===== Brano di riferimento

Dismorfismo cronoclimatico


I like misty water
I like fog and haze
Anne Maria and her daughters
take a sip of misty water

Mi piace l'acqua brumosa
mi piacciono nebbia e foschia
Anna Maria e le sue figlie
bevono un sorso di acqua brumosa


Ray Davies

Oh no, speriamo che adesso la signora non chiami l’112, o la spedizione notturna evapora all’istante, come tra poco faranno queste gocce di pioggia fuori stagione: la sua silhouette da fattucchiera mi spia da una finestra sopra la panetteria, mentre attraverso la piazza, per inabissarmi nel buio della stradina per Serre. Non ho proprio voglia di spiegare alla gente scema e senza poesia perché, per un giro fotografico tra frazioni isolate, ho scelto i primi tocchi della domenica e una pioggerella sottile, che si disperde a mezz'aria in goccioline di bruma, anziché un pomeriggio di sole. E se dopo aver ascoltato le mie deliranti argomentazioni, secondo cui quando non c’è luce a illuminare e alcunché da vedere è il momento di uscire a fotografare, mi portassero invece al reparto psichiatrico, con quale diagnosi mi ricovererebbero? Scialo dello spettro del Brocken autistico o dismorfismo cronoclimatico?
Questi sono i primi pensieri nelle due ore di licenza dagli appaganti ma tentacolari doveri di tenente di manina. Ore in cui i barbet si rintanano rientrando in auto da letture teatrali o già lo sono dietro le imposte a sudare tra le lenzuola, ore in cui i ghiri dormono ormai da 4 mesi all'asciutto nei sottotetti, ore in cui nemmeno una volpe o un tasso osano aggirarsi in cerca di crocchette gattare.

==========
===== Dati registrati

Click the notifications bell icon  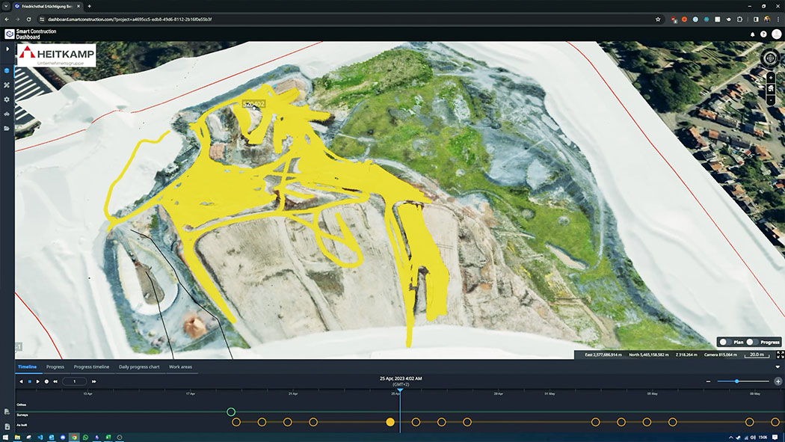point(752,34)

==========

> Descrizione del compito
Trascriva il brano sul dismorfismo cronoclimatico da "Questi sono i" fino a "di crocchette gattare.", sostituendo "ghiri" con "moscardini".

> Risposta al compito
Questi sono i primi pensieri nelle due ore di licenza dagli appaganti ma tentacolari doveri di tenente di manina. Ore in cui i barbet si rintanano rientrando in auto da letture teatrali o già lo sono dietro le imposte a sudare tra le lenzuola, ore in cui i moscardini dormono ormai da 4 mesi all'asciutto nei sottotetti, ore in cui nemmeno una volpe o un tasso osano aggirarsi in cerca di crocchette gattare.